What the exercise asks:
Could you copy all of the records below exactly as they appear?

Data for processing:
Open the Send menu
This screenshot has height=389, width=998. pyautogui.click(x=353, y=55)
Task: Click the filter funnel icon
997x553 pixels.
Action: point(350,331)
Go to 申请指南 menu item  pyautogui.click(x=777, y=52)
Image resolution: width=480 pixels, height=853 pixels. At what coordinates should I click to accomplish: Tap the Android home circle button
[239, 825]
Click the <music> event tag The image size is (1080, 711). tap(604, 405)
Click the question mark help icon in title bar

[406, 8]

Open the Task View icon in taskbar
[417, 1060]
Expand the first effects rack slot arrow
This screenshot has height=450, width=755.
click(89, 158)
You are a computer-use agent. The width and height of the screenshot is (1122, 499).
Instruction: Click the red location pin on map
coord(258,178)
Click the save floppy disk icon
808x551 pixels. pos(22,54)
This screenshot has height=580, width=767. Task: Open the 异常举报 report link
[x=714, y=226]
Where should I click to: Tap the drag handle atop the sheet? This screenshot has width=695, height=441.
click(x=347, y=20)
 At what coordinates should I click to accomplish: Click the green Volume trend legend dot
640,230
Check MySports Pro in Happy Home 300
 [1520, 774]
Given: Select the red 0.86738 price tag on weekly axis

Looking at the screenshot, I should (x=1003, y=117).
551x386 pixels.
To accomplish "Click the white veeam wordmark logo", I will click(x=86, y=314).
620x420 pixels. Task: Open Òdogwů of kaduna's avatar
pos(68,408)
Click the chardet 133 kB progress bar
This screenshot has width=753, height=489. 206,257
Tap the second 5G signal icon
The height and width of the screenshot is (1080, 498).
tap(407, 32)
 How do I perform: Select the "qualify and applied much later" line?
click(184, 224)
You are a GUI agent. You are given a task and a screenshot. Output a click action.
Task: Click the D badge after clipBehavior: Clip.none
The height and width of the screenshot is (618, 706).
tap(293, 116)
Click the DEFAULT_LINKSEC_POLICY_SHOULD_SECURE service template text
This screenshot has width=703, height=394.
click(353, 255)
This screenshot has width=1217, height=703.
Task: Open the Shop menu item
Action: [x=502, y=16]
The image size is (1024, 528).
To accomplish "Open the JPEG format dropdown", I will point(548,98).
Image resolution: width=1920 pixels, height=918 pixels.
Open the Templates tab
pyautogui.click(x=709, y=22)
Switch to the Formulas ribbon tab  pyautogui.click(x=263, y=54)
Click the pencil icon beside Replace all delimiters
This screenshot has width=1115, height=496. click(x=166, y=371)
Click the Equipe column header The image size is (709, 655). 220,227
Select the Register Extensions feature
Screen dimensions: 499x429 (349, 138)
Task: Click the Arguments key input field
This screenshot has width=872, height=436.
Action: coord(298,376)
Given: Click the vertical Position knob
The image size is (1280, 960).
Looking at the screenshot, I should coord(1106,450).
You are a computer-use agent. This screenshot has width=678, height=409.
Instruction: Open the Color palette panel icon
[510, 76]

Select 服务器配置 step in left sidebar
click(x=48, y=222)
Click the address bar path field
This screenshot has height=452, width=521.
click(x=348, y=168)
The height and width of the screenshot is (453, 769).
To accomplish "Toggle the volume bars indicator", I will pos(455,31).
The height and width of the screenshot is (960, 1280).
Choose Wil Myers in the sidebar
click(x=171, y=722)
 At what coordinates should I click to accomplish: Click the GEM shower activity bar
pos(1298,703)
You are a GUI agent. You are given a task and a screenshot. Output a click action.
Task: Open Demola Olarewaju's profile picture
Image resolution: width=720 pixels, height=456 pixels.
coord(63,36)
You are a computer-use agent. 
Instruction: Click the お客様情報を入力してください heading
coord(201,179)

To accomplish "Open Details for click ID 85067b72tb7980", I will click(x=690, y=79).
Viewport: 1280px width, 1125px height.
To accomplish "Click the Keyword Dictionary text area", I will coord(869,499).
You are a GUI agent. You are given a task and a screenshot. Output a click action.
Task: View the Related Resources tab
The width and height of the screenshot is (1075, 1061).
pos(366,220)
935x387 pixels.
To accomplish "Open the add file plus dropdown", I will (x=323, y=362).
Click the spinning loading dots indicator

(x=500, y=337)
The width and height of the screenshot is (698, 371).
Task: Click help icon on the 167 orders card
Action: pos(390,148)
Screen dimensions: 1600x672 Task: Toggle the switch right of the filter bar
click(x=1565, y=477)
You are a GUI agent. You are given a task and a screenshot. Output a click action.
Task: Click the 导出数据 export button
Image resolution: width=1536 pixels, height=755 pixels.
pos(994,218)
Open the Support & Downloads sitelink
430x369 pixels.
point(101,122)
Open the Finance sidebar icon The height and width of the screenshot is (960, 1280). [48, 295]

Completed task:
Open the Send menu
This screenshot has height=389, width=998. pyautogui.click(x=353, y=55)
Task: Click the filter funnel icon
997x553 pixels.
Action: point(350,331)
Go to 申请指南 menu item  pyautogui.click(x=777, y=52)
Image resolution: width=480 pixels, height=853 pixels. At what coordinates should I click to accomplish: Tap the Android home circle button
[239, 825]
Click the <music> event tag The image size is (1080, 711). tap(604, 405)
Click the question mark help icon in title bar

[406, 8]

Open the Task View icon in taskbar
[417, 1060]
Expand the first effects rack slot arrow
This screenshot has height=450, width=755.
click(89, 158)
You are a computer-use agent. The width and height of the screenshot is (1122, 499).
Instruction: Click the red location pin on map
coord(258,178)
Click the save floppy disk icon
808x551 pixels. pos(22,54)
This screenshot has height=580, width=767. Task: Open the 异常举报 report link
[x=714, y=226]
Where should I click to: Tap the drag handle atop the sheet? This screenshot has width=695, height=441.
click(x=347, y=20)
 At what coordinates should I click to accomplish: Click the green Volume trend legend dot
640,230
Check MySports Pro in Happy Home 300
 [1520, 774]
Given: Select the red 0.86738 price tag on weekly axis

Looking at the screenshot, I should (x=1003, y=117).
551x386 pixels.
To accomplish "Click the white veeam wordmark logo", I will click(x=86, y=314).
620x420 pixels. Task: Open Òdogwů of kaduna's avatar
pos(68,408)
Click the chardet 133 kB progress bar
This screenshot has width=753, height=489. 206,257
Tap the second 5G signal icon
The height and width of the screenshot is (1080, 498).
tap(407, 32)
 How do I perform: Select the "qualify and applied much later" line?
click(184, 224)
You are a GUI agent. You are given a task and a screenshot. Output a click action.
Task: Click the D badge after clipBehavior: Clip.none
The height and width of the screenshot is (618, 706).
tap(293, 116)
Click the DEFAULT_LINKSEC_POLICY_SHOULD_SECURE service template text
This screenshot has width=703, height=394.
click(353, 255)
This screenshot has width=1217, height=703.
Task: Open the Shop menu item
Action: [x=502, y=16]
The image size is (1024, 528).
To accomplish "Open the JPEG format dropdown", I will point(548,98).
Image resolution: width=1920 pixels, height=918 pixels.
Open the Templates tab
pyautogui.click(x=709, y=22)
Switch to the Formulas ribbon tab  pyautogui.click(x=263, y=54)
Click the pencil icon beside Replace all delimiters
This screenshot has width=1115, height=496. click(x=166, y=371)
Click the Equipe column header The image size is (709, 655). 220,227
Select the Register Extensions feature
Screen dimensions: 499x429 (349, 138)
Task: Click the Arguments key input field
This screenshot has width=872, height=436.
Action: coord(298,376)
Given: Click the vertical Position knob
The image size is (1280, 960).
Looking at the screenshot, I should coord(1106,450).
You are a computer-use agent. This screenshot has width=678, height=409.
Instruction: Open the Color palette panel icon
[510, 76]

Select 服务器配置 step in left sidebar
click(x=48, y=222)
Click the address bar path field
This screenshot has height=452, width=521.
click(x=348, y=168)
The height and width of the screenshot is (453, 769).
To accomplish "Toggle the volume bars indicator", I will pos(455,31).
The height and width of the screenshot is (960, 1280).
Choose Wil Myers in the sidebar
click(x=171, y=722)
 At what coordinates should I click to accomplish: Click the GEM shower activity bar
pos(1298,703)
You are a GUI agent. You are given a task and a screenshot. Output a click action.
Task: Open Demola Olarewaju's profile picture
Image resolution: width=720 pixels, height=456 pixels.
coord(63,36)
You are a computer-use agent. 
Instruction: Click the お客様情報を入力してください heading
coord(201,179)

To accomplish "Open Details for click ID 85067b72tb7980", I will click(x=690, y=79).
Viewport: 1280px width, 1125px height.
To accomplish "Click the Keyword Dictionary text area", I will coord(869,499).
You are a GUI agent. You are given a task and a screenshot. Output a click action.
Task: View the Related Resources tab
The width and height of the screenshot is (1075, 1061).
pos(366,220)
935x387 pixels.
To accomplish "Open the add file plus dropdown", I will (x=323, y=362).
Click the spinning loading dots indicator

(x=500, y=337)
The width and height of the screenshot is (698, 371).
Task: Click help icon on the 167 orders card
Action: pos(390,148)
Screen dimensions: 1600x672 Task: Toggle the switch right of the filter bar
click(x=1565, y=477)
You are a GUI agent. You are given a task and a screenshot. Output a click action.
Task: Click the 导出数据 export button
Image resolution: width=1536 pixels, height=755 pixels.
pos(994,218)
Open the Support & Downloads sitelink
430x369 pixels.
point(101,122)
Open the Finance sidebar icon The height and width of the screenshot is (960, 1280). [48, 295]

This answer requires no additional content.